So that naturally sent me back to one of my favorite writers of crime fiction. The Moving Target was one of the few Lew Archer novels I’d never read. Published in 1949, it’s the first in the series. I thought it might be too obviously a journeyman effort. As I began reading, I thought my fears were  confirmed. He’s toiling too much, I thought, in the dark, dark shade of Raymond Chandler.

And yet, and yet…as the narrative developed, the prose took flight, out from behind the Chandler shadow and into the brilliant sun of southern California:

The light-blue haze in the lower canyon was like a thin smoke from slowly burning money. Even the sea looked precious through it, a solid wedge held in the canyon’s mouth, bright blue and polished like a stone. Private property: color guaranteed fast; will not shrink egos. I had never seen the Pacific look so small.

There is an element of bitterness, even at times self-loathing, that emerges from time to time in the character of Lew Archer. We don’t know where it comes from; we’re told very little, if anything, about his background and personal life. I would have liked to know more. I was in a state of heightened intrigue as I read this novel, and the others. I’ve always wanted him to fall in love, but the women that he meets in the course of his investigations are either unworthy of him or unavailable, for one reason or another.

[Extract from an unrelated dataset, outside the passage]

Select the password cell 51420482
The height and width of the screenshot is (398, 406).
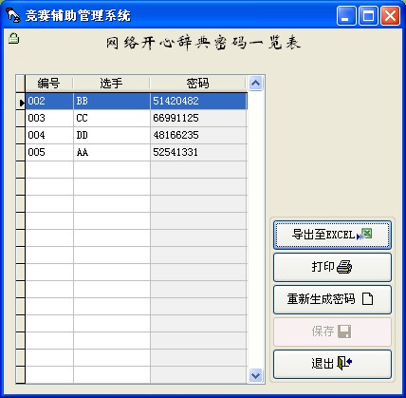(198, 101)
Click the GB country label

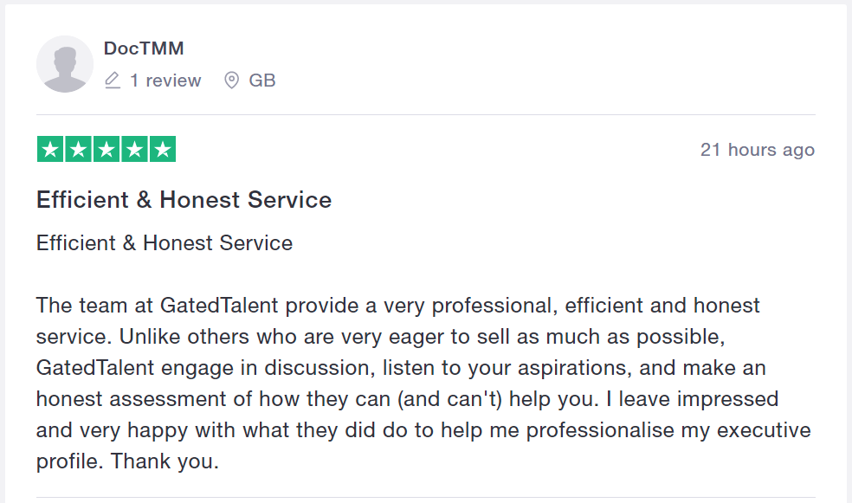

The Moving Target has its moments, but I think for those new to the oeuvre, it can be safely passed over in favor of later works, in particular The Doomsters, The Far Side of the Dollar, The Galton Case, The Underground Man, The Chill, and of course, The Zebra-Striped Hearse. Then, of course, you can do as I’ve done and  go back and read them all.

‘Ross MacDonald at 100,’http://www.independent.com/news/2015/nov/19/ross-macdonald-100/ from the Santa Barbara Independent on the occasion of the 100th anniversary of the author’s birth in 1915

Sue Grafton on Ross MacDonald:

If Dashiell Hammett can be said to have injected the hard-boiled detective novel with its primitive force, and Raymond Chandler gave shape to its prevailing tone, it was Ken Millar, writing as Ross Macdonald, who gave the genre its current respectability, generating a worldwide readership that has paved the way for those of us following in his footsteps.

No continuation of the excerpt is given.